Собеседник несколько секунд смотрел на него, затем неожиданно ухмыльнулся и, взяв с подоконника мобильный телефон, принялся искать там нужный номер.
– А ты стал менее диким, Хищник, – пробормотал он, в раздумье листая туда-сюда записную книжку телефона. Номер Карла, вообще говоря, стоял у него на быстром вызове, но мужчине хотелось потянуть время.
Арчибальд, названный еще одним своим прозвищем, тем самым, что получил в тюрьме, медленно поставил чашку на стол и с вежливым вопросом изогнул бровь.
– Неужели?
– Конечно, – Доминик облокотился на стол, вглядываясь в собеседника и продолжая сжимать телефон в руке, – Я помню времена, когда ты в одиночку стоял против пятерых и тебя не могли одолеть; помню, как душил меня в переулке Рима… В конце концов, я помню, каков ты был до тюрьмы! Я всегда говорил, что ты дикий, необузданный хищник и сокамерники твои со мной согласились.
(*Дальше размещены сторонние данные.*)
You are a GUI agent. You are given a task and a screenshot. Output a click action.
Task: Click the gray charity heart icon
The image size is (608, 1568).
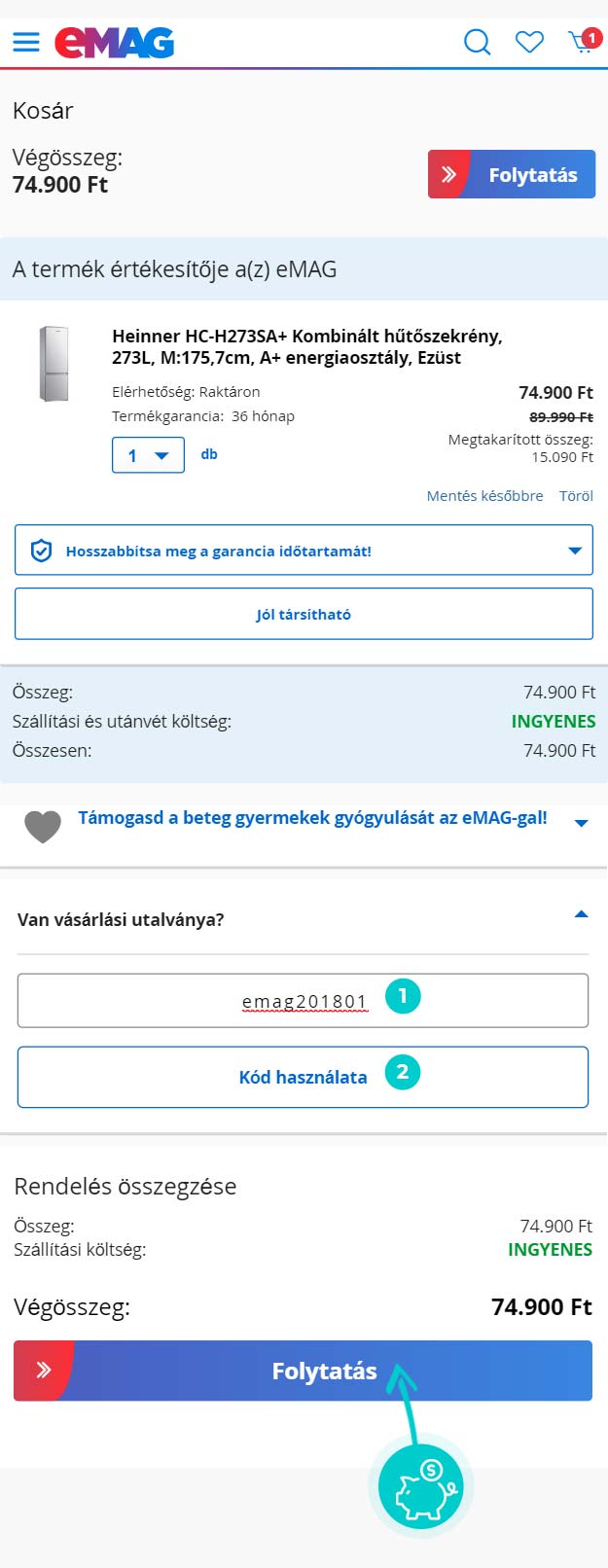point(43,826)
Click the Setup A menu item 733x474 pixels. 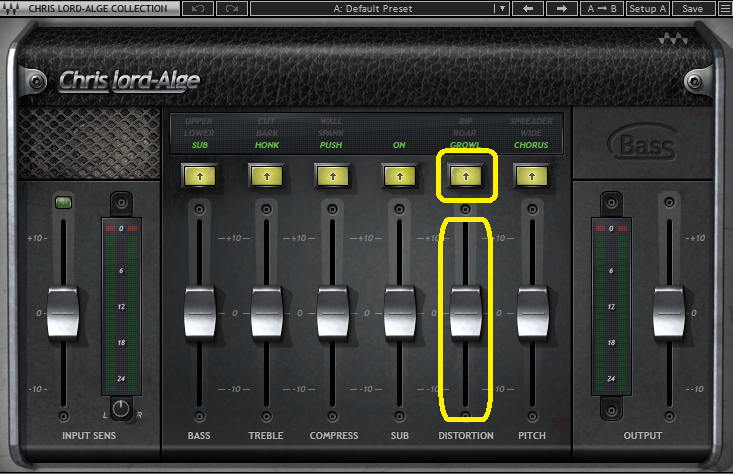pyautogui.click(x=648, y=9)

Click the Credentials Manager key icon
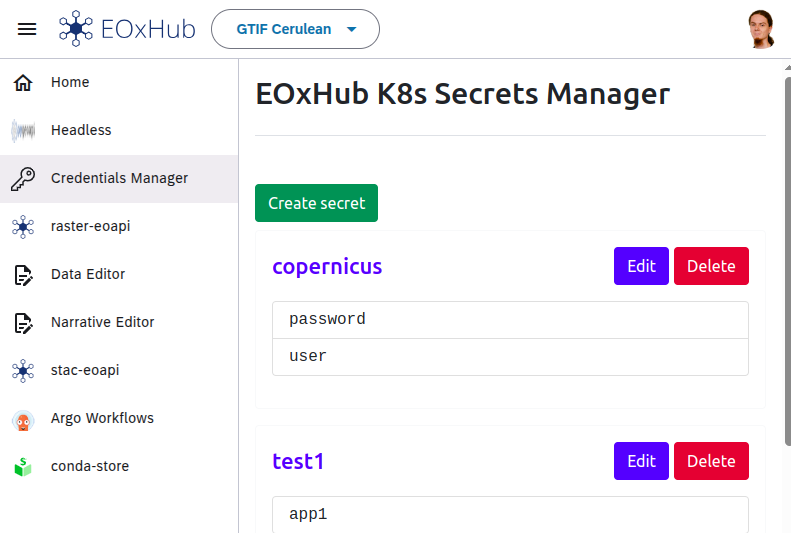(23, 178)
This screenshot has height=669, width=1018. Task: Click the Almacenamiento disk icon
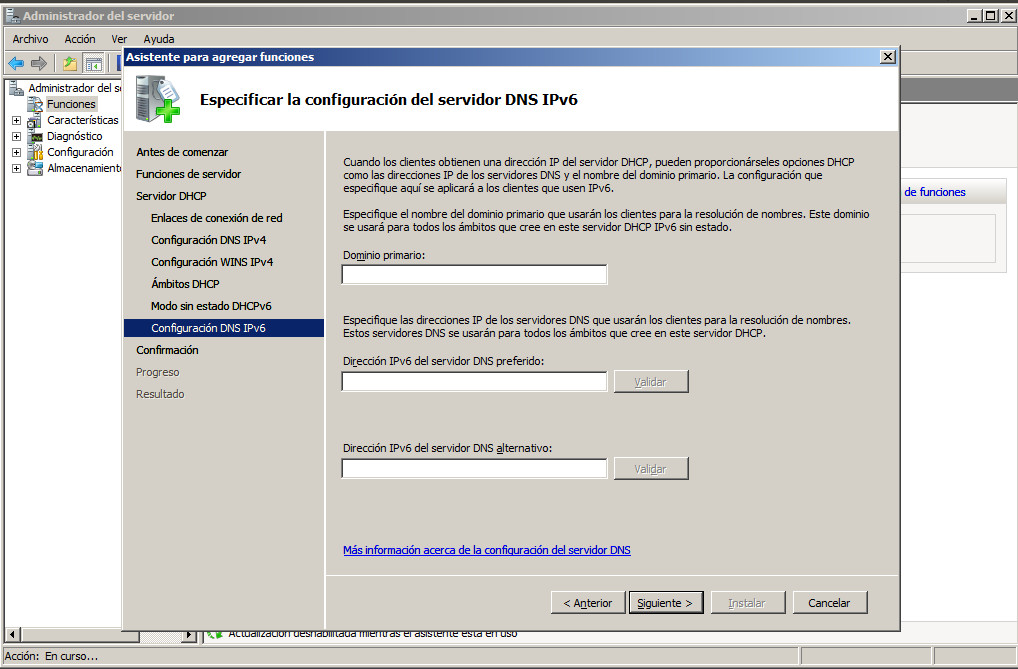point(35,168)
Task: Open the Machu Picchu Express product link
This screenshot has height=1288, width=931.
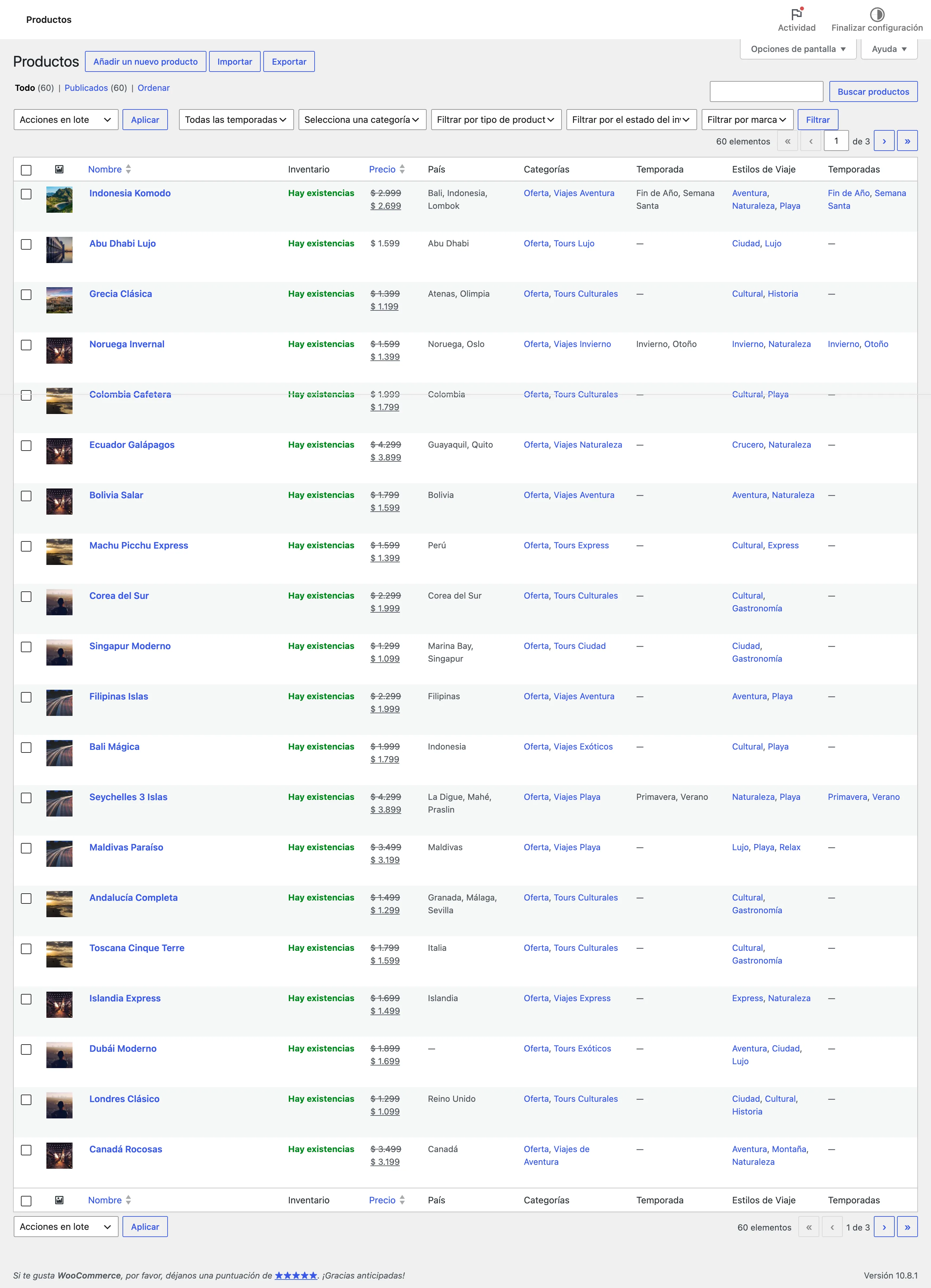Action: pos(139,545)
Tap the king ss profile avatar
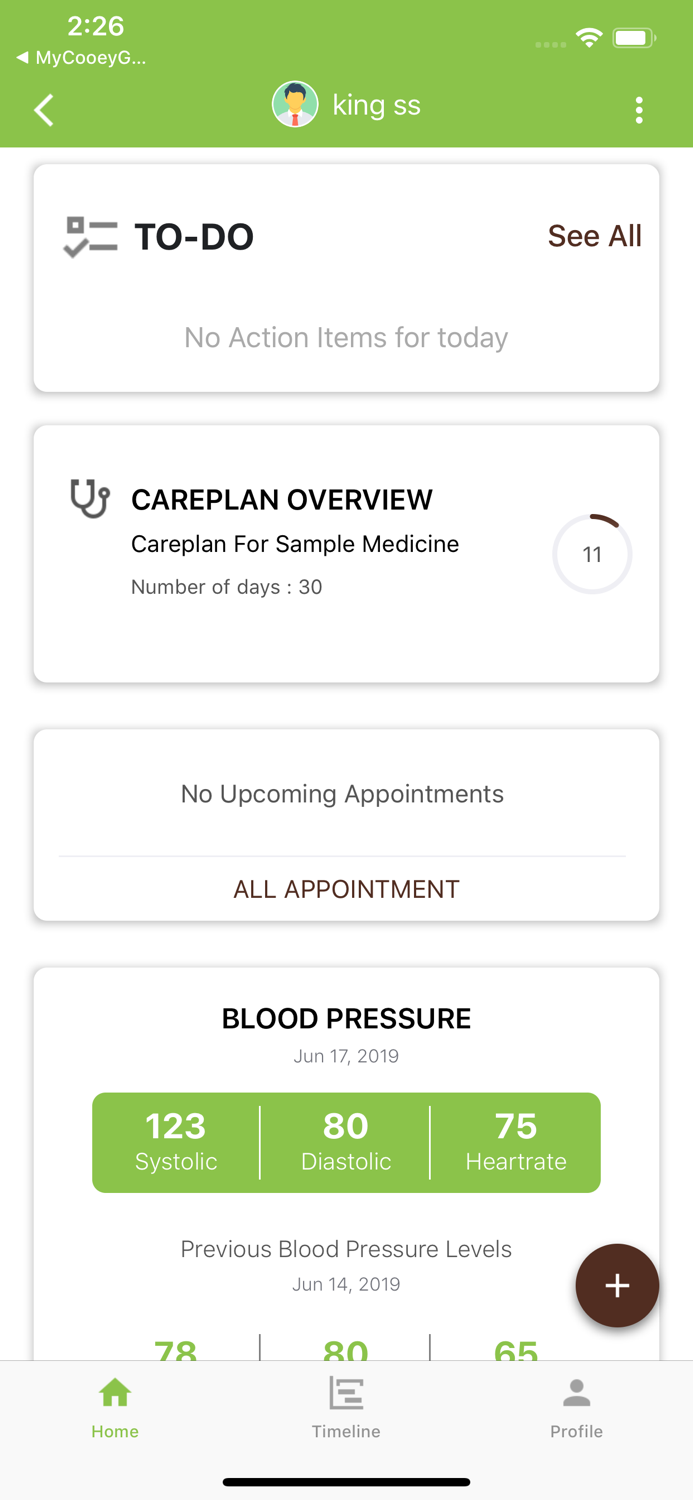 295,105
– Еще секунда – и я решу, что это ты подал пахану идею, как меня окрестить, – бросил помрачневший Молле и, всем видом демонстрируя крайнюю незаинтересованность в вопросе, вновь взял в руки чашку, – Что же до твоих слов… Тюрьма меняет людей, Ник, сильно меняет. Два года за решеткой… – он поморщился и, вздохнув, покачал головой, – Даже не взирая на то, что бо́льшую часть времени я провел в одиночке. И потом эта история с мокоем, все, что нам пришлось пережить, путешествие на край света в одних наручниках на двоих2*… – Арчи передернуло, – Надеюсь, мне нет необходимости выворачивать перед тобой душу, чтобы ты понял, почему я, как ты выражаешься, стал «менее диким»?